The war to control cosmetic medicine that's been raging between plastic surgeons and dermatologists has a new additon, aesthetic physicians. And here's one derm that doesn't like it.
LS posted this comment on: Botox certification for family Practitioners
"When I graduated from med school, only me and another guy got into a derm residency - and he had a PhD in Immunology before getting into med school. The OB's and FP's were at the bottom of the class. Now they want to get into cosmetic dermatology for the money - but they are NOT TRAINED to do anything with skin. Derm is a 3 year residency - these people know so little they don't have a clue how little they know. Studies have shown that when primary care physicians get minimal (like 4-6 weeks) of Derm training, they begin to see that it's an incredibly complex field of which they know not, and the number of referrals to derms INCREASES - the more training they receive, the more they refer.

▶ WHAT THE EXERCISE ASKS:
Write the next part of the post on cosmetic medicine, picking up after its last sentence. The records have nothing to do with the post on cosmetic medicine.

▶ LISTED RECORDS:
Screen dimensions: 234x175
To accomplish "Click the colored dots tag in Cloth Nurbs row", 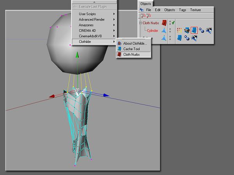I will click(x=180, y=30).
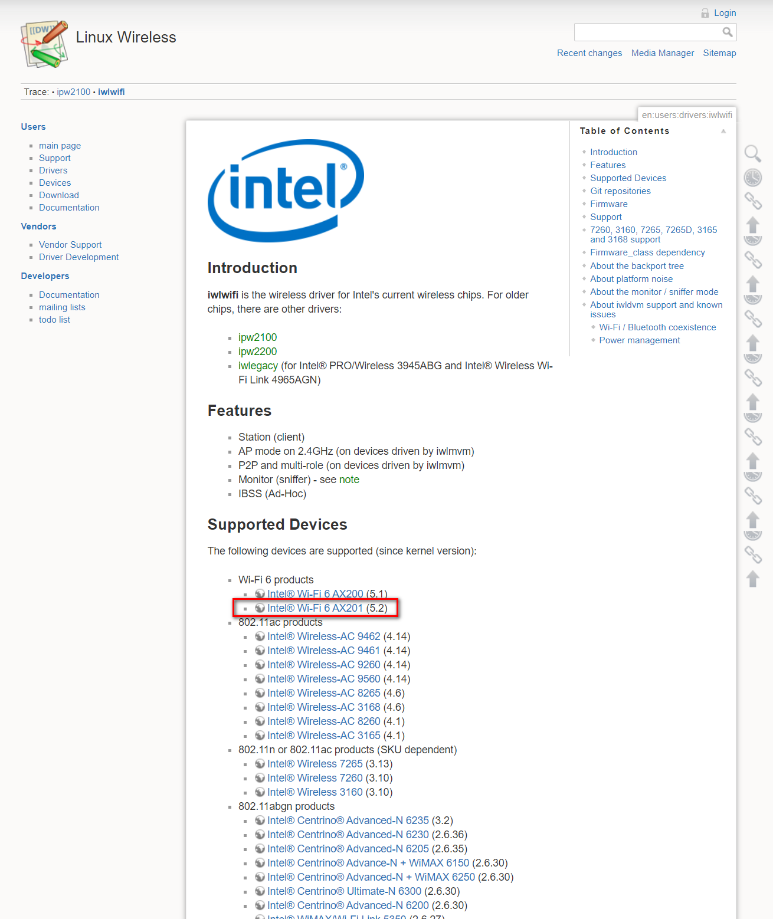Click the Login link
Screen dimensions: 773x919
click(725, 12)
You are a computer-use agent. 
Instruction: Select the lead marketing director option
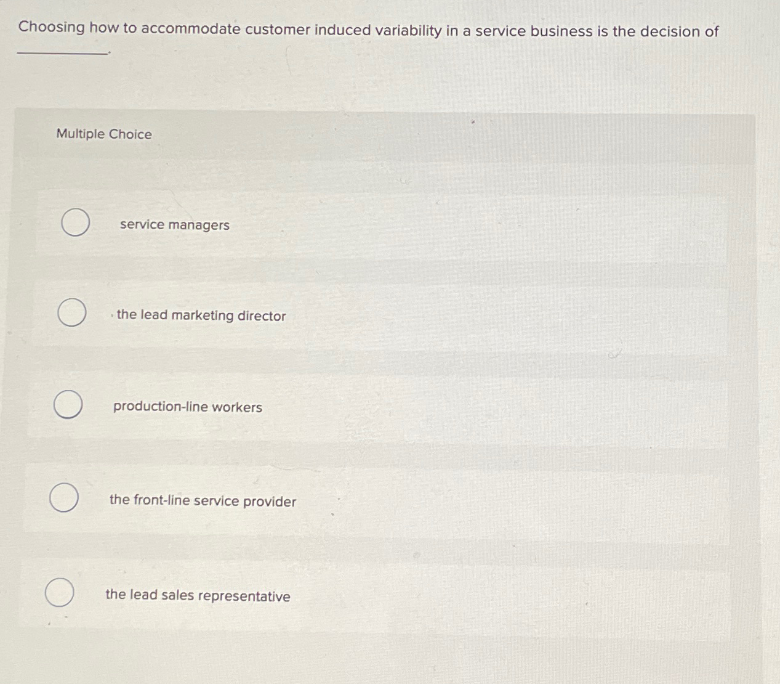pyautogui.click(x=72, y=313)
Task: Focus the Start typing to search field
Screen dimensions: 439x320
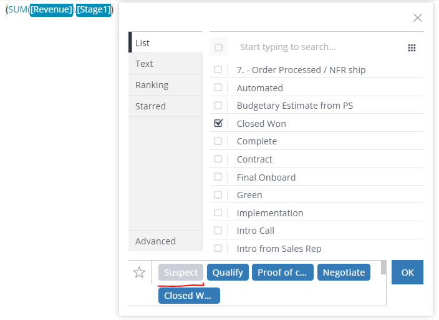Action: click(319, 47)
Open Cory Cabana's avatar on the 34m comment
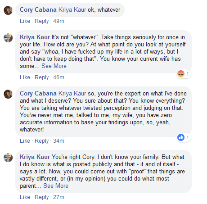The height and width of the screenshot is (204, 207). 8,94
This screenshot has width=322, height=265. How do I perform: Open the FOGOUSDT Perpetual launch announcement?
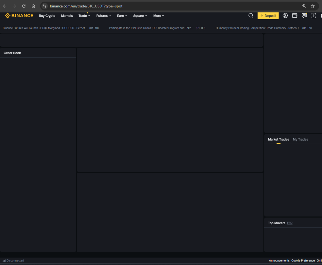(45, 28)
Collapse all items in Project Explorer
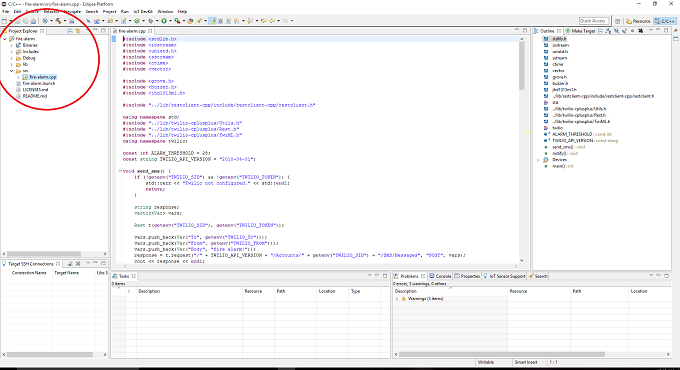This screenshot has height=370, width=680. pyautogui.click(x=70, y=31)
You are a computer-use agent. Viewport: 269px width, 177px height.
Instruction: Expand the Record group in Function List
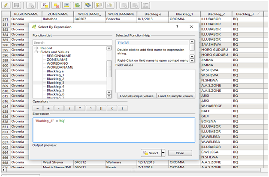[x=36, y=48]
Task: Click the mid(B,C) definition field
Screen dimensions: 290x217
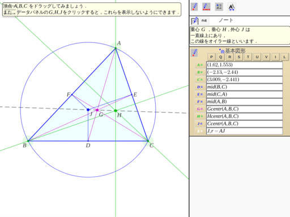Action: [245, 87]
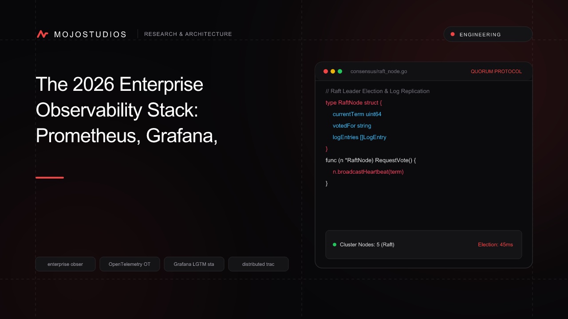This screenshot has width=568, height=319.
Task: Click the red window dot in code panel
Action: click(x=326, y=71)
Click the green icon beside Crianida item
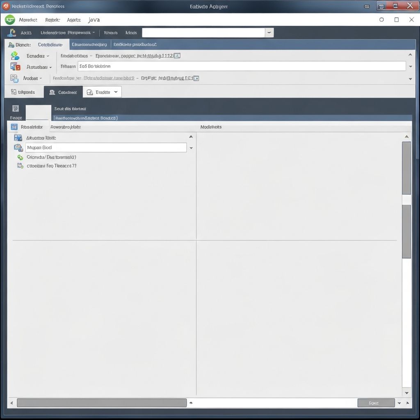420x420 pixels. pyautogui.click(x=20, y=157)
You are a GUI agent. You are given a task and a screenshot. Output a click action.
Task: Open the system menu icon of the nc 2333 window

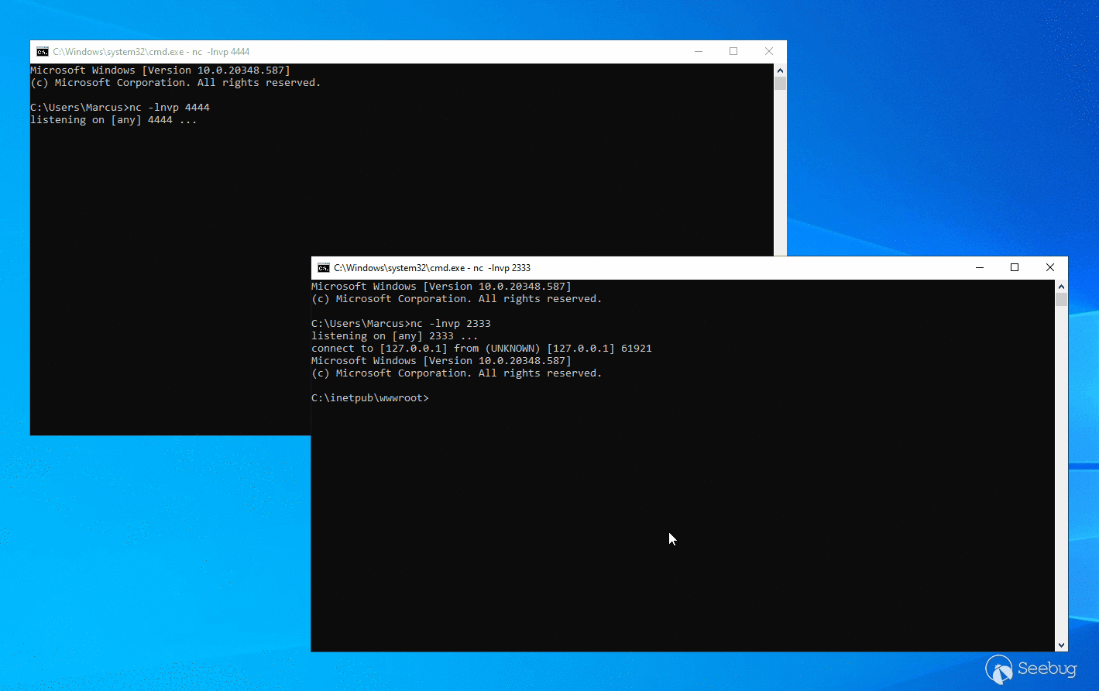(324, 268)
* * *
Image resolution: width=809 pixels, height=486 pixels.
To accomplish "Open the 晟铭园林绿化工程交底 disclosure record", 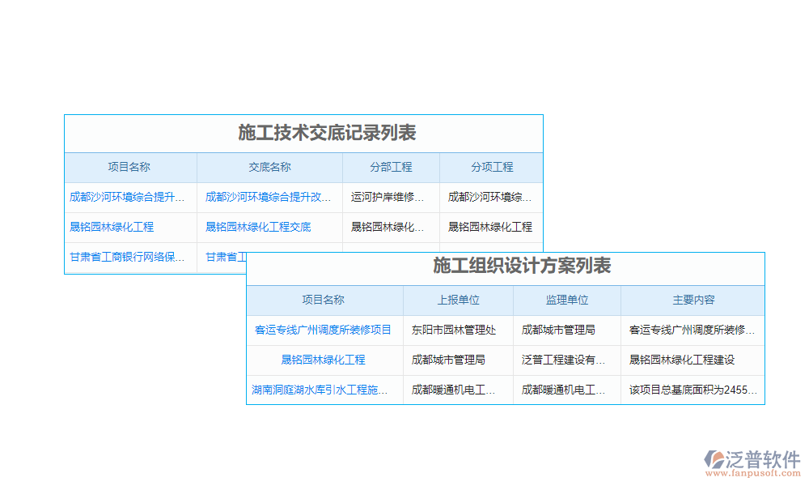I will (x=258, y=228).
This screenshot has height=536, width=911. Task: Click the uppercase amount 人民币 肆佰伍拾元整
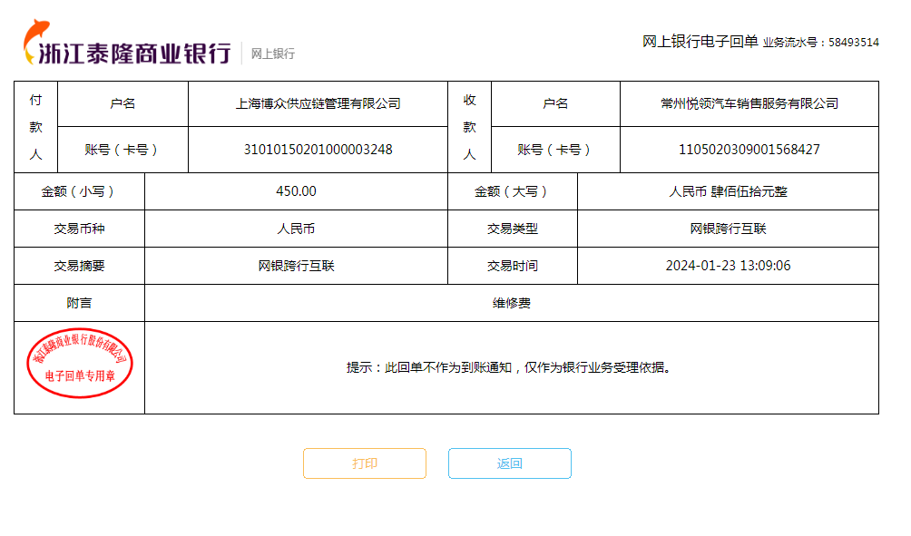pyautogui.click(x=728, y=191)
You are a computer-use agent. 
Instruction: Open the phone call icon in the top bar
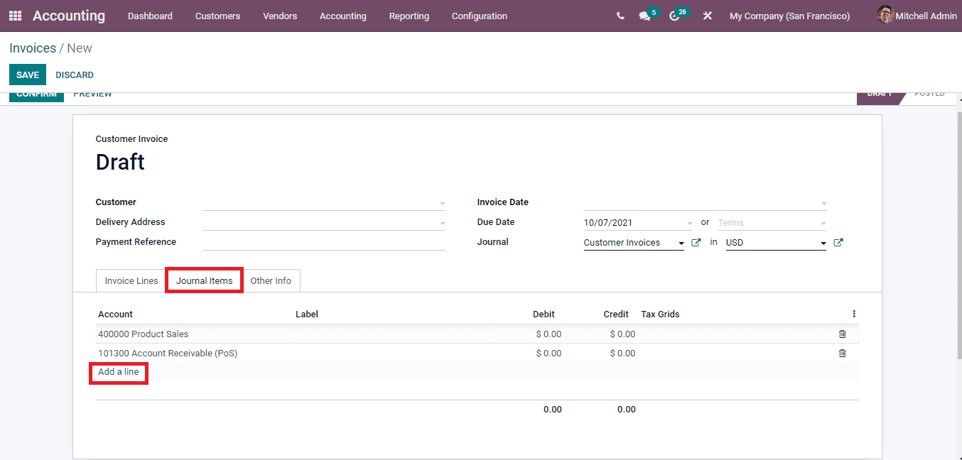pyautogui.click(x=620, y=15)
* * *
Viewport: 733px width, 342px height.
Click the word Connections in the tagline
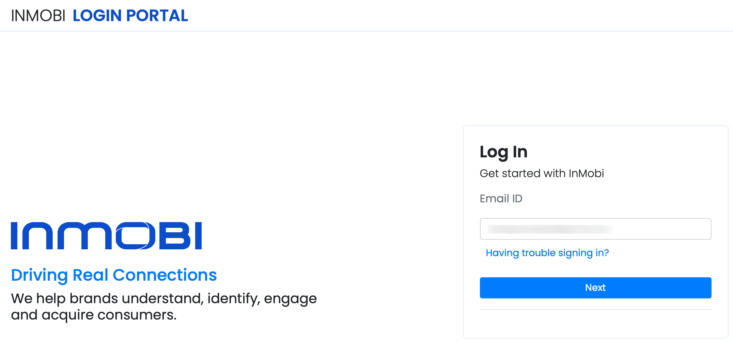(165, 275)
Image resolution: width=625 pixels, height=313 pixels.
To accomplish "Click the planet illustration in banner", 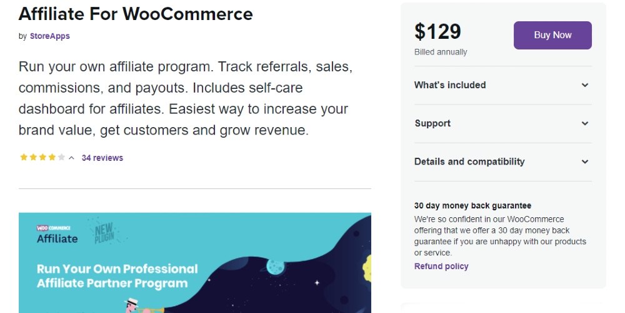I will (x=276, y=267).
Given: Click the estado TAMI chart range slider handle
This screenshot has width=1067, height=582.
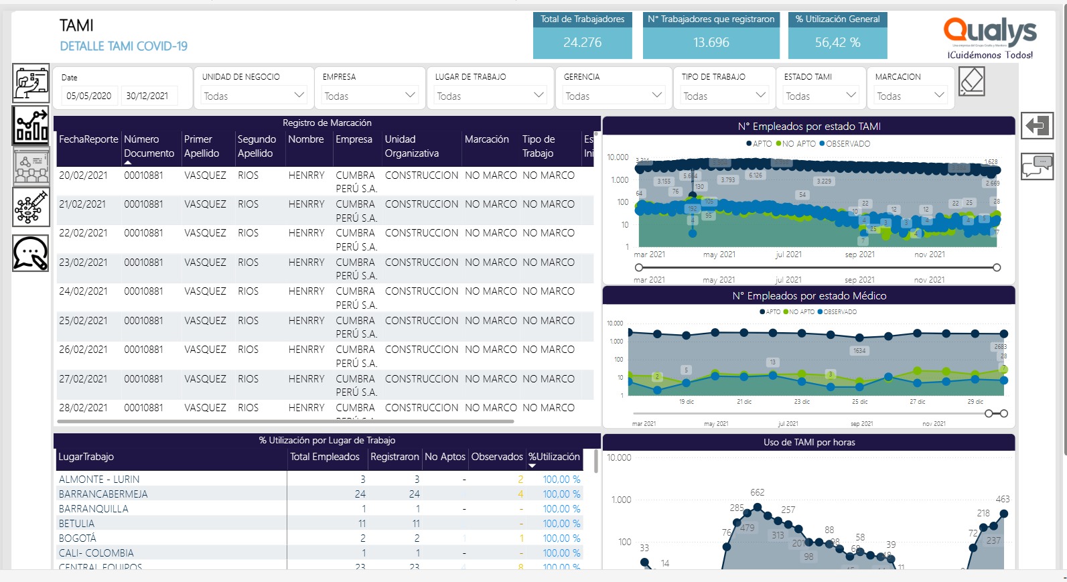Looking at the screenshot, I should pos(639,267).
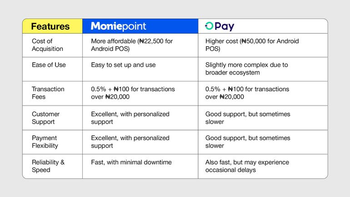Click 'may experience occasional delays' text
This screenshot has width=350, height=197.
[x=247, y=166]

▶ ANSWER SPACE:
The Cosmetic companies and laser companies are all in it for the money so they don't care WHO they sell to. This is all going to change - the policy makers are already working on it so these FP's etc who are going into it better have their own practice of sore throats and earaches to fall back on since the balloon is about to bust."
LS has a point. Dermatology is a specialty.
It's also the study of 'diseases of the skin', not Botox and laser hair removal. Although some medical schools are geting into this, Dermatologists generally get training in cosmetic procedures the same as other doctors... see one, do one, teach one.
Dermatologists are physicians (medical doctors) specializing in the diagnosis and treatment of diseases and tumors of the skin and its appendages...
Pediatric dermatologists specialize in the diagnoses and treatment of skin disease in children. Immunodermatologists specialize in the diagnosis and management of skin diseases driven by an altered immune system including blistering (bullous) diseases like pemphigus. In addition, there are a wide range of congenital syndromes managed by dermatologists.
LS is right that Florida has passed legislation, but it's going to be harder to enforce than keeping Paris Hilton at home.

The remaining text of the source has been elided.